- **Problem description**: Restate each entry below word for word, without skipping any.

BEGIN Given data

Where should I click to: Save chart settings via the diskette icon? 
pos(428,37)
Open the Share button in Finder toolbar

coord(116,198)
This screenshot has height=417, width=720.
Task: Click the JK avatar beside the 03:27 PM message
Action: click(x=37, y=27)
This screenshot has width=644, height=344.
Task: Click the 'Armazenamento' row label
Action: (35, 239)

END Given data

- **Exercise result**:
Where should I click to: Save chart settings via the diskette icon? 
pos(428,37)
Open the Share button in Finder toolbar

coord(116,198)
This screenshot has height=417, width=720.
Task: Click the JK avatar beside the 03:27 PM message
Action: click(x=37, y=27)
This screenshot has width=644, height=344.
Task: Click the 'Armazenamento' row label
Action: (35, 239)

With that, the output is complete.